▶ TASK DIRECTIONS
Reproduce the data word for word, keeping every line complete.

▶ DATA EXCERPTS
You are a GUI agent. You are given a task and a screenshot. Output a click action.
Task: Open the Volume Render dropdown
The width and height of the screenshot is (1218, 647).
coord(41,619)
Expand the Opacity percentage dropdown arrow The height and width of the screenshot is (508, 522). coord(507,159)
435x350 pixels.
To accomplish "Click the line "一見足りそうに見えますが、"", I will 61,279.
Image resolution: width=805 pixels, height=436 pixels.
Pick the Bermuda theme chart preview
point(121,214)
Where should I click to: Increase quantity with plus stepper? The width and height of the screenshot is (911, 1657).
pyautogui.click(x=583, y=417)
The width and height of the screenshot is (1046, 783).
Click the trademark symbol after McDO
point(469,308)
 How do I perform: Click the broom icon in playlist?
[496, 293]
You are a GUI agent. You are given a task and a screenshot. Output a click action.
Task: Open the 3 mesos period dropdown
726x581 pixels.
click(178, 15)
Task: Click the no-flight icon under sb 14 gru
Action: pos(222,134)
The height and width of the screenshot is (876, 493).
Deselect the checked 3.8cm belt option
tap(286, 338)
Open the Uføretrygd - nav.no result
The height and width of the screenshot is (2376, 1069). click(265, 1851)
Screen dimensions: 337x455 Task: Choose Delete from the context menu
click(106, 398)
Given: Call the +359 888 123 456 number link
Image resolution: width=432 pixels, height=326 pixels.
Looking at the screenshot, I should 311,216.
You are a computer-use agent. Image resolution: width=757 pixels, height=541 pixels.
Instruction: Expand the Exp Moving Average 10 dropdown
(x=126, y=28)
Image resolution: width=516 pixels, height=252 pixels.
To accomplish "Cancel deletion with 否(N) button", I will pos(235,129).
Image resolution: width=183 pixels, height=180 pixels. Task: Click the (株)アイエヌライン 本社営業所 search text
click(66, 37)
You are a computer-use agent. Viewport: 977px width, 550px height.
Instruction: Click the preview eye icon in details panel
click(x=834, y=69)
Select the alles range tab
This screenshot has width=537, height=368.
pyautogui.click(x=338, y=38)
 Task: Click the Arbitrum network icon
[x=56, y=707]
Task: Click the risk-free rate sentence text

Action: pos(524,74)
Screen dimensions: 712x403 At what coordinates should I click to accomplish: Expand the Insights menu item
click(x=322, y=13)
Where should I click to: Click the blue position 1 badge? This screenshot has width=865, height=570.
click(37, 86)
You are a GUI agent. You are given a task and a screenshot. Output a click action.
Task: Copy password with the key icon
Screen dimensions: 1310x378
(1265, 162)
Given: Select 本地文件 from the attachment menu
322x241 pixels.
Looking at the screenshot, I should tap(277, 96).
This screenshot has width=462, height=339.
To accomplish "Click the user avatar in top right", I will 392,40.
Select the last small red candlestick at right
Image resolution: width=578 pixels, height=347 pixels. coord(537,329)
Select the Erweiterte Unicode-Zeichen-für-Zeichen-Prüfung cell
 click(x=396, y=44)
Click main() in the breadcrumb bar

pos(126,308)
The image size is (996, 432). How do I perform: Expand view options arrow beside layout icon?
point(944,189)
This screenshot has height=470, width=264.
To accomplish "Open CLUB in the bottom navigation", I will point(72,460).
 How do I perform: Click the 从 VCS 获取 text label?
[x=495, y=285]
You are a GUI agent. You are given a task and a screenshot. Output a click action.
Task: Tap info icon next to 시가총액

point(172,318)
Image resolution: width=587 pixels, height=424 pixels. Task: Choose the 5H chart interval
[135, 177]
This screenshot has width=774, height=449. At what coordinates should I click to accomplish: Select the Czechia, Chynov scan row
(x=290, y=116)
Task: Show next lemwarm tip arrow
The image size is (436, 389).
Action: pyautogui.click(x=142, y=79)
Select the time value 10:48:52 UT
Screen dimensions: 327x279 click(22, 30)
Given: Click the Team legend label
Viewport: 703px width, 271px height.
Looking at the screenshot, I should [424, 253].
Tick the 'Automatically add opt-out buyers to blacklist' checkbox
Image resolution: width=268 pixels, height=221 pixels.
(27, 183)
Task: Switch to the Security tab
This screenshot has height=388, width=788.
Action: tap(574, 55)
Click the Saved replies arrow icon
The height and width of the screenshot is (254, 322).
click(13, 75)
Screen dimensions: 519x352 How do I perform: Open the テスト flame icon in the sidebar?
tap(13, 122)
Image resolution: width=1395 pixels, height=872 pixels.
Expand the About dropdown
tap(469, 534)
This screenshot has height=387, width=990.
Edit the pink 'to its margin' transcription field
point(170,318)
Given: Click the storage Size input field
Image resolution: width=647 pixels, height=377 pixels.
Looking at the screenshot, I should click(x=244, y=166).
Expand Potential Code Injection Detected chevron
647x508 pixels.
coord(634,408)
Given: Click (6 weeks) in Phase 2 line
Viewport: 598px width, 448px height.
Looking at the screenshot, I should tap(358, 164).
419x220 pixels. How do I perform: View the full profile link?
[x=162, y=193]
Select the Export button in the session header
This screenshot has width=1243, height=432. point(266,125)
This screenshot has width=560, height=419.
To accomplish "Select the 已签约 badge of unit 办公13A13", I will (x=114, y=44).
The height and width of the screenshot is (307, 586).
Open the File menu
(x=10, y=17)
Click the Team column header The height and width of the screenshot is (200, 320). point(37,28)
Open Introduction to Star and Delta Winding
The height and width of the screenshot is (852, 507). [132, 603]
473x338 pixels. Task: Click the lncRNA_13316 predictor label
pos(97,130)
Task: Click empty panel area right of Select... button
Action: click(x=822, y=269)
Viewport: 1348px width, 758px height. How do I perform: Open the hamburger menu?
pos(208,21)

▶ ANSWER SECTION
You are a GUI agent. You are given a task and a screenshot. Output a click action.
Task: Open the Volume Render dropdown
The width and height of the screenshot is (1218, 647).
coord(41,619)
Expand the Opacity percentage dropdown arrow The height and width of the screenshot is (508, 522). coord(507,159)
435x350 pixels.
To accomplish "Click the line "一見足りそうに見えますが、"", I will 61,279.
Image resolution: width=805 pixels, height=436 pixels.
Pick the Bermuda theme chart preview
point(121,214)
Where should I click to: Increase quantity with plus stepper? The width and height of the screenshot is (911, 1657).
pyautogui.click(x=583, y=417)
The width and height of the screenshot is (1046, 783).
Click the trademark symbol after McDO
point(469,308)
 How do I perform: Click the broom icon in playlist?
[496, 293]
You are a GUI agent. You are given a task and a screenshot. Output a click action.
Task: Open the 3 mesos period dropdown
726x581 pixels.
click(178, 15)
Task: Click the no-flight icon under sb 14 gru
Action: pos(222,134)
The height and width of the screenshot is (876, 493).
Deselect the checked 3.8cm belt option
tap(286, 338)
Open the Uføretrygd - nav.no result
The height and width of the screenshot is (2376, 1069). click(265, 1851)
Screen dimensions: 337x455 Task: Choose Delete from the context menu
click(106, 398)
Given: Call the +359 888 123 456 number link
Image resolution: width=432 pixels, height=326 pixels.
Looking at the screenshot, I should 311,216.
You are a computer-use agent. Image resolution: width=757 pixels, height=541 pixels.
Instruction: Expand the Exp Moving Average 10 dropdown
(x=126, y=28)
Image resolution: width=516 pixels, height=252 pixels.
To accomplish "Cancel deletion with 否(N) button", I will pos(235,129).
Image resolution: width=183 pixels, height=180 pixels. Task: Click the (株)アイエヌライン 本社営業所 search text
click(66, 37)
You are a computer-use agent. Viewport: 977px width, 550px height.
Instruction: Click the preview eye icon in details panel
click(x=834, y=69)
Select the alles range tab
This screenshot has width=537, height=368.
pyautogui.click(x=338, y=38)
 Task: Click the Arbitrum network icon
[x=56, y=707]
Task: Click the risk-free rate sentence text

Action: pos(524,74)
Screen dimensions: 712x403 At what coordinates should I click to accomplish: Expand the Insights menu item
click(x=322, y=13)
Where should I click to: Click the blue position 1 badge? This screenshot has width=865, height=570.
click(37, 86)
You are a GUI agent. You are given a task and a screenshot. Output a click action.
Task: Copy password with the key icon
Screen dimensions: 1310x378
(1265, 162)
Given: Select 本地文件 from the attachment menu
322x241 pixels.
Looking at the screenshot, I should tap(277, 96).
This screenshot has width=462, height=339.
To accomplish "Click the user avatar in top right", I will 392,40.
Select the last small red candlestick at right
Image resolution: width=578 pixels, height=347 pixels. coord(537,329)
Select the Erweiterte Unicode-Zeichen-für-Zeichen-Prüfung cell
 click(x=396, y=44)
Click main() in the breadcrumb bar

pos(126,308)
The image size is (996, 432). How do I perform: Expand view options arrow beside layout icon?
point(944,189)
This screenshot has height=470, width=264.
To accomplish "Open CLUB in the bottom navigation", I will point(72,460).
 How do I perform: Click the 从 VCS 获取 text label?
[x=495, y=285]
You are a GUI agent. You are given a task and a screenshot. Output a click action.
Task: Tap info icon next to 시가총액

point(172,318)
Image resolution: width=587 pixels, height=424 pixels. Task: Choose the 5H chart interval
[135, 177]
This screenshot has width=774, height=449. At what coordinates should I click to accomplish: Select the Czechia, Chynov scan row
(x=290, y=116)
Task: Show next lemwarm tip arrow
The image size is (436, 389).
Action: pyautogui.click(x=142, y=79)
Select the time value 10:48:52 UT
Screen dimensions: 327x279 click(22, 30)
Given: Click the Team legend label
Viewport: 703px width, 271px height.
Looking at the screenshot, I should [424, 253].
Tick the 'Automatically add opt-out buyers to blacklist' checkbox
Image resolution: width=268 pixels, height=221 pixels.
(27, 183)
Task: Switch to the Security tab
This screenshot has height=388, width=788.
Action: tap(574, 55)
Click the Saved replies arrow icon
The height and width of the screenshot is (254, 322).
click(13, 75)
Screen dimensions: 519x352 How do I perform: Open the テスト flame icon in the sidebar?
tap(13, 122)
Image resolution: width=1395 pixels, height=872 pixels.
Expand the About dropdown
tap(469, 534)
This screenshot has height=387, width=990.
Edit the pink 'to its margin' transcription field
point(170,318)
Given: Click the storage Size input field
Image resolution: width=647 pixels, height=377 pixels.
Looking at the screenshot, I should click(x=244, y=166).
Expand Potential Code Injection Detected chevron
647x508 pixels.
coord(634,408)
Given: Click (6 weeks) in Phase 2 line
Viewport: 598px width, 448px height.
Looking at the screenshot, I should tap(358, 164).
419x220 pixels. How do I perform: View the full profile link?
[x=162, y=193]
Select the Export button in the session header
This screenshot has width=1243, height=432. point(266,125)
This screenshot has width=560, height=419.
To accomplish "Select the 已签约 badge of unit 办公13A13", I will (x=114, y=44).
The height and width of the screenshot is (307, 586).
Open the File menu
(x=10, y=17)
Click the Team column header The height and width of the screenshot is (200, 320). point(37,28)
Open Introduction to Star and Delta Winding
The height and width of the screenshot is (852, 507). [132, 603]
473x338 pixels. Task: Click the lncRNA_13316 predictor label
pos(97,130)
Task: Click empty panel area right of Select... button
Action: click(x=822, y=269)
Viewport: 1348px width, 758px height. How do I perform: Open the hamburger menu?
pos(208,21)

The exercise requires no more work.